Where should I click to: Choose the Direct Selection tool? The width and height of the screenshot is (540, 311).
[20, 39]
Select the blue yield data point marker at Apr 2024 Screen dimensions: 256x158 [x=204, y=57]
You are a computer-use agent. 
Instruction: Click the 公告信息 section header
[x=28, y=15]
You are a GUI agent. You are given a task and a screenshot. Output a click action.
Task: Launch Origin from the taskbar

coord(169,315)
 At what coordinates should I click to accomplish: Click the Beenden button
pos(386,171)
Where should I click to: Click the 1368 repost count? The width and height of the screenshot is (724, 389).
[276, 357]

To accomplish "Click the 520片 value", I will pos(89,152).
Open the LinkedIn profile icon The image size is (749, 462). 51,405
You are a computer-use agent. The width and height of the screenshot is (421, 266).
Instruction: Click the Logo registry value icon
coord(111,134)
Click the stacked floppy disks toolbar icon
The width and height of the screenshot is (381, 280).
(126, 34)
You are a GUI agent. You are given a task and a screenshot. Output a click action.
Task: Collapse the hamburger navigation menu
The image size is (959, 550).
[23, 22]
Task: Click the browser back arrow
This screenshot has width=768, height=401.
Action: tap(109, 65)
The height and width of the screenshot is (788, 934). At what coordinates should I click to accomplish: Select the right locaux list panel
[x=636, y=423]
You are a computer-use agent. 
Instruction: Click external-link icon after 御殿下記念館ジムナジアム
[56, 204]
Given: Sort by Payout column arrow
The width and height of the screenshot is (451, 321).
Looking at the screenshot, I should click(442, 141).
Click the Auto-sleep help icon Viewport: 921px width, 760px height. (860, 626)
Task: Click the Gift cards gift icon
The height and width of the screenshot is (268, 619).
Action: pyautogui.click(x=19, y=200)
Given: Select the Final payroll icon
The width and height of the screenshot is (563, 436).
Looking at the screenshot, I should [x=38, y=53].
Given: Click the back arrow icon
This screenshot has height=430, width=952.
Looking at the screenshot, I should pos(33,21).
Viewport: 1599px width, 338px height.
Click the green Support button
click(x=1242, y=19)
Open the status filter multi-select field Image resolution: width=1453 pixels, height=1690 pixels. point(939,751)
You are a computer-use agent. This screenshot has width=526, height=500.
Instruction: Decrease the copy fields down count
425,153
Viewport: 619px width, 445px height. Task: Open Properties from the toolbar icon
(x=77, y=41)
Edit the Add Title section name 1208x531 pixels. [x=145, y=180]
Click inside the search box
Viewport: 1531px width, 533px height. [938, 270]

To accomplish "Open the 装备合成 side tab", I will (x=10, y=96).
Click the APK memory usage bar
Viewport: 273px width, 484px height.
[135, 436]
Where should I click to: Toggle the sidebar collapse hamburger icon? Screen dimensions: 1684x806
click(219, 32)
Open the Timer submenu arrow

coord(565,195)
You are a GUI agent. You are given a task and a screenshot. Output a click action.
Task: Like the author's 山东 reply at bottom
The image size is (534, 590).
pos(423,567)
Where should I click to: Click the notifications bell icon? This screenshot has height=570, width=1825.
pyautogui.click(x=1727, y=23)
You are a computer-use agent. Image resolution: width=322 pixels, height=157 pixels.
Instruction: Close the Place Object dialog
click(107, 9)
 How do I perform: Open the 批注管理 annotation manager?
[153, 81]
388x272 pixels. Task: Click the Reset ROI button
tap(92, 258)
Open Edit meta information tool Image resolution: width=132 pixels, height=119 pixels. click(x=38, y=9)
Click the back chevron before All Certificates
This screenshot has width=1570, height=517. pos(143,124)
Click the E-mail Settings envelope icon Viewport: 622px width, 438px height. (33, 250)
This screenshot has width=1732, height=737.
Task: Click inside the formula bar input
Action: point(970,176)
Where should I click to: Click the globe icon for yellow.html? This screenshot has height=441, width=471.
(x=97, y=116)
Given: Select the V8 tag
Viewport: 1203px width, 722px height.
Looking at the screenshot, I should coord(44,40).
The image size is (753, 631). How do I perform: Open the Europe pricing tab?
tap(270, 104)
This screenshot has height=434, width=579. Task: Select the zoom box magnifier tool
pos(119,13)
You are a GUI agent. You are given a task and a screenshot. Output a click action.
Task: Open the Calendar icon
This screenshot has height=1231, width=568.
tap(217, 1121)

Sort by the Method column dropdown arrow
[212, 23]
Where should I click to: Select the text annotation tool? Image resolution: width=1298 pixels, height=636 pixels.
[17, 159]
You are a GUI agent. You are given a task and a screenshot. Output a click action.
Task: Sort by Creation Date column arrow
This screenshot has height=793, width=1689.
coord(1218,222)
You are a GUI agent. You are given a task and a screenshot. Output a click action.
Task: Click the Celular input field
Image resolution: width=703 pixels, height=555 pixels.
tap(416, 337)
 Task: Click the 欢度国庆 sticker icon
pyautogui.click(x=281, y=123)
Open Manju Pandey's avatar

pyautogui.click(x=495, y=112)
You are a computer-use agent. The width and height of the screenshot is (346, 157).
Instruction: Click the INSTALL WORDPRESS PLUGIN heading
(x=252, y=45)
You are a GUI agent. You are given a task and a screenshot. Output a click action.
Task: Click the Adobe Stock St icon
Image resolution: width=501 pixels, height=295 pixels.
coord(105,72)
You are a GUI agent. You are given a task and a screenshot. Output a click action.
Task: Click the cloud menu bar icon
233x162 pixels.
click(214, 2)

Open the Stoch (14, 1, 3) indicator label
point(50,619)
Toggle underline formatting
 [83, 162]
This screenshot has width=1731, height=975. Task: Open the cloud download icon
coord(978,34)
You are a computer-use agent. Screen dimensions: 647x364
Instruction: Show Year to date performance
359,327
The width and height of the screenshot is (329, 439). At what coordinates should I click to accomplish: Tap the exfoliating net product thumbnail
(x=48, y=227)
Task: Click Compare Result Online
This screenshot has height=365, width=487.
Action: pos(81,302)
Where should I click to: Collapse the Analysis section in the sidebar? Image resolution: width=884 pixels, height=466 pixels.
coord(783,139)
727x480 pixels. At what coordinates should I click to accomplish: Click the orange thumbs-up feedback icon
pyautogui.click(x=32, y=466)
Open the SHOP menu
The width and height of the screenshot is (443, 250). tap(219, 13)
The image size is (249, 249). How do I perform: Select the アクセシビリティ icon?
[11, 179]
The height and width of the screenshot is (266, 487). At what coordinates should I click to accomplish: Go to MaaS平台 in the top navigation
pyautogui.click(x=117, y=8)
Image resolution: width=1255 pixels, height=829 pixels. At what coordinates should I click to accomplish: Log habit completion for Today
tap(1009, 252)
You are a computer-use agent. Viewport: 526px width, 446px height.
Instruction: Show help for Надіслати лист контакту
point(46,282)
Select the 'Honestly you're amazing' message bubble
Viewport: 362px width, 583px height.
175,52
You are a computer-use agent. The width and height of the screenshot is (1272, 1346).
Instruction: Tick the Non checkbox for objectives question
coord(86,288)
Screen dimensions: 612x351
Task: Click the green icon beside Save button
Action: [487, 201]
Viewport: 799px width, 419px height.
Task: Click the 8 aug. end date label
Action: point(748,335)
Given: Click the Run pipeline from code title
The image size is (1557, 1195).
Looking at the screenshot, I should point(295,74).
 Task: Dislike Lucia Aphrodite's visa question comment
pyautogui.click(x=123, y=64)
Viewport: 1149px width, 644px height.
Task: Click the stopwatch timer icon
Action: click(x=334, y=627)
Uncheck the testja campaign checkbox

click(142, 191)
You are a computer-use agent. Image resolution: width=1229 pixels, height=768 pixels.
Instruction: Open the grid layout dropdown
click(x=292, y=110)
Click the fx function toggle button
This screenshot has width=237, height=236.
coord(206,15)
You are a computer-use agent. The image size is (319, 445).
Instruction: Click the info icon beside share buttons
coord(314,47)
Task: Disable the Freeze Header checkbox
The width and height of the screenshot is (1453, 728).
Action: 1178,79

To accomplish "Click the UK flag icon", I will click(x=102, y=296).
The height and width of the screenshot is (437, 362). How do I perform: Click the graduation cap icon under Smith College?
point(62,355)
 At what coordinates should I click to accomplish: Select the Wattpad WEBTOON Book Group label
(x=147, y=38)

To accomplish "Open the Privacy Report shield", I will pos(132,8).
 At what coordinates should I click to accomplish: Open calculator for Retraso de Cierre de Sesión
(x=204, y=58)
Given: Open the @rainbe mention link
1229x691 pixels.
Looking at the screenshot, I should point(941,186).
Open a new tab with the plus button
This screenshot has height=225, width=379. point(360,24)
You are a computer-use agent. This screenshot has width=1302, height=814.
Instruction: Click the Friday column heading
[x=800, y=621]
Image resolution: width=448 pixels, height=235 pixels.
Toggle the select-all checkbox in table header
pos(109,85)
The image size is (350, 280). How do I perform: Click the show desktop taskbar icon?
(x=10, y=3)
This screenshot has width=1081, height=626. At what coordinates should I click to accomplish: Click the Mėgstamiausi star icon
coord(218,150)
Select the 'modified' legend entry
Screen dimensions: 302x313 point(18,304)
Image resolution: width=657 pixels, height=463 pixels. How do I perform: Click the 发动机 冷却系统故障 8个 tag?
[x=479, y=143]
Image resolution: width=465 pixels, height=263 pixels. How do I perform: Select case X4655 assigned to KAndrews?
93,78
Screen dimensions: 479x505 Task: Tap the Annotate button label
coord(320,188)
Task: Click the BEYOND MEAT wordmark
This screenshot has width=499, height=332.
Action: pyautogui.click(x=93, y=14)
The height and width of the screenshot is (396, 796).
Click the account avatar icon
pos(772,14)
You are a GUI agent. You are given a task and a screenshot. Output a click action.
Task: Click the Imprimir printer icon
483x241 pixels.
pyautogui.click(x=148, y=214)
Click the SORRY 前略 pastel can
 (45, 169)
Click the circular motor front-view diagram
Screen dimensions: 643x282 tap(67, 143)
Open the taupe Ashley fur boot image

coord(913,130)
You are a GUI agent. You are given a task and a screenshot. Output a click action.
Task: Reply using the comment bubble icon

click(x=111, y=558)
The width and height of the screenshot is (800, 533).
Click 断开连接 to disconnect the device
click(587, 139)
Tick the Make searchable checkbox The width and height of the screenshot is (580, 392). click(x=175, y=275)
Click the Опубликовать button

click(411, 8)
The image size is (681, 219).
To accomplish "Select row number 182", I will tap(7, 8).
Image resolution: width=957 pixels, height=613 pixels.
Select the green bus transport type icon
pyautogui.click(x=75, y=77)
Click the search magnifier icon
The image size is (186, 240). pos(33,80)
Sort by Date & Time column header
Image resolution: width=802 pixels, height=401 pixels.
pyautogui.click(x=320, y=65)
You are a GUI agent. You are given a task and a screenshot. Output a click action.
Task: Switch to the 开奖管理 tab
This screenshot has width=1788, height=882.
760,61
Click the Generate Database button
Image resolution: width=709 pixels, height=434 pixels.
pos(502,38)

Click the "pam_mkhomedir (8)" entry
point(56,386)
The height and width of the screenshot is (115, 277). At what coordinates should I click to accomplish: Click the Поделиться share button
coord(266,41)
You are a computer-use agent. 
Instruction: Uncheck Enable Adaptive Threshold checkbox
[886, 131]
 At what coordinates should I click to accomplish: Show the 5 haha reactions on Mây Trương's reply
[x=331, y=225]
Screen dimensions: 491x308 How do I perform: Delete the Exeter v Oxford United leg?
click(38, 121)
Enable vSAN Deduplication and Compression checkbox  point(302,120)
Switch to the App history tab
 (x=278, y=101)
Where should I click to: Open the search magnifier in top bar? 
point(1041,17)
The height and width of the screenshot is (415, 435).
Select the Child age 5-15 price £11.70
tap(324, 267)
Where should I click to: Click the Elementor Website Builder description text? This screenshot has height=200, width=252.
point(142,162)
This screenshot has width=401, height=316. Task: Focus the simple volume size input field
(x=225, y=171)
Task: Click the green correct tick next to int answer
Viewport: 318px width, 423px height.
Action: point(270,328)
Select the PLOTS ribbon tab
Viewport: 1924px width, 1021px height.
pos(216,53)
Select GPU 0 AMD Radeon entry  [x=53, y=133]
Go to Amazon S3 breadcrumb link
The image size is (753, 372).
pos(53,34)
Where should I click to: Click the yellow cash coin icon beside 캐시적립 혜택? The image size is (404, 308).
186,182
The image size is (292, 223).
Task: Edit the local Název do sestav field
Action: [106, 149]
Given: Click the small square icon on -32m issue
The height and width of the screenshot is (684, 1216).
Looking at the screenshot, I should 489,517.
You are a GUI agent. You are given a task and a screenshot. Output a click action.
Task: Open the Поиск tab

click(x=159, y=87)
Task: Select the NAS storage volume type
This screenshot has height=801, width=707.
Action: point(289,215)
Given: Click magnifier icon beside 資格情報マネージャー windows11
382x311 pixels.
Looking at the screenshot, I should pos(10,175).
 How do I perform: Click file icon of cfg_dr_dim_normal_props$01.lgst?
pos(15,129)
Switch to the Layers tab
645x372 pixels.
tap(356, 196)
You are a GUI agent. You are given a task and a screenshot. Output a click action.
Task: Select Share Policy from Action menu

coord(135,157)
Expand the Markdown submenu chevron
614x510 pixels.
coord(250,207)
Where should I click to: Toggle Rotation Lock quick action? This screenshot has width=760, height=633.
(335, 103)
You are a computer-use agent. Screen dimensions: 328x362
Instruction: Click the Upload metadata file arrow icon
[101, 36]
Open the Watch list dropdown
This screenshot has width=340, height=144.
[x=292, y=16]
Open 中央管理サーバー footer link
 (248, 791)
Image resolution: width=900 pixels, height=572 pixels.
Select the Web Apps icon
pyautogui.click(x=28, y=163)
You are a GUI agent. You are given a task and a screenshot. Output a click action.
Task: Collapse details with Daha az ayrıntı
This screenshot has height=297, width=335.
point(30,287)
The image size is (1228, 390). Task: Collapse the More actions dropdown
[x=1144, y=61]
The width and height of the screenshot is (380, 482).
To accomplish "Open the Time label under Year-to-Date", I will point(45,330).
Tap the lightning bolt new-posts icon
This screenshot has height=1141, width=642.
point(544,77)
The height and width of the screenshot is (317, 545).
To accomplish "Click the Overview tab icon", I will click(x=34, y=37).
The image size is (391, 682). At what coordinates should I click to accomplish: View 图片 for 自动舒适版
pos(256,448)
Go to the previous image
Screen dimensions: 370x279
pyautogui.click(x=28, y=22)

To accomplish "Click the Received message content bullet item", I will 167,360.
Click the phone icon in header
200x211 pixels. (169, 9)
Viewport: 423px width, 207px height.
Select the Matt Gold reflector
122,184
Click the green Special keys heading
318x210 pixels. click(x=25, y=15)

=====

### Required action
Using the entries above, quote each line verbatim from the first through the line that contains "Open the LinkedIn".

### Finished exercise
Where should I click to: Choose the Direct Selection tool? The width and height of the screenshot is (540, 311).
[20, 39]
Select the blue yield data point marker at Apr 2024 Screen dimensions: 256x158 [x=204, y=57]
You are a computer-use agent. 
Instruction: Click the 公告信息 section header
[x=28, y=15]
You are a GUI agent. You are given a task and a screenshot. Output a click action.
Task: Launch Origin from the taskbar

coord(169,315)
 At what coordinates should I click to accomplish: Click the Beenden button
pos(386,171)
Where should I click to: Click the 1368 repost count? The width and height of the screenshot is (724, 389).
[276, 357]

To accomplish "Click the 520片 value", I will pos(89,152).
Open the LinkedIn profile icon The image size is (749, 462). 51,405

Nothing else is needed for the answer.